++++ TASK MATERIAL ++++

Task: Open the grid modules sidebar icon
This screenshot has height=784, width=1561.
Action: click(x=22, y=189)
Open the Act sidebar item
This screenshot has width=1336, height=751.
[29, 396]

++++

YOUR OBJECTIVE: Each line above should be duplicated without any alteration.

EXERCISE ANSWER:
Task: Open the grid modules sidebar icon
This screenshot has height=784, width=1561.
Action: click(x=22, y=189)
Open the Act sidebar item
This screenshot has width=1336, height=751.
[29, 396]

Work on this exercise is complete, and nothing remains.